_What to work on_. The answer must be every line of the records below that contains the word "Select".

_Data provided_.
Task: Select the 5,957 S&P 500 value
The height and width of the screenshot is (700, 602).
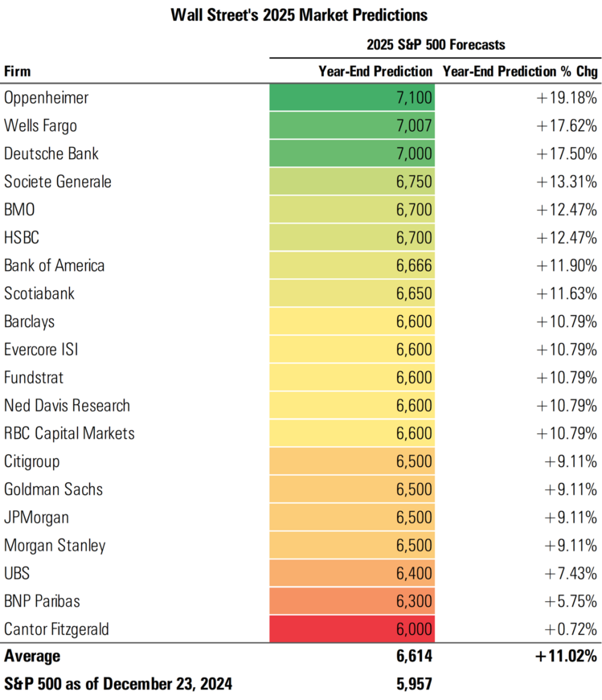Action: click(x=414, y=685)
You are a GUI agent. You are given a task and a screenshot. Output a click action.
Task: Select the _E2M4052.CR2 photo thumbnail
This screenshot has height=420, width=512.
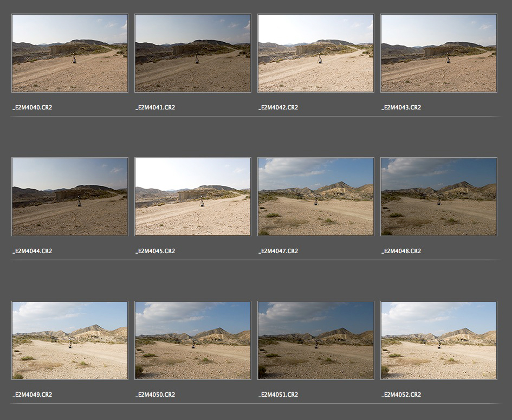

==

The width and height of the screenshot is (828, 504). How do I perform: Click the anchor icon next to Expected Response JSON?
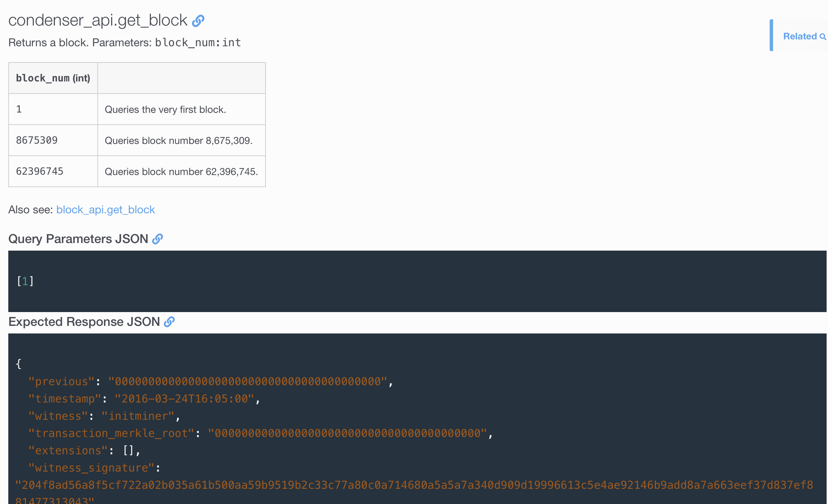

_Solution to the problem_.
Task: Select the 5,957 S&P 500 value
Task: Select the _E2M4052.CR2 photo thumbnail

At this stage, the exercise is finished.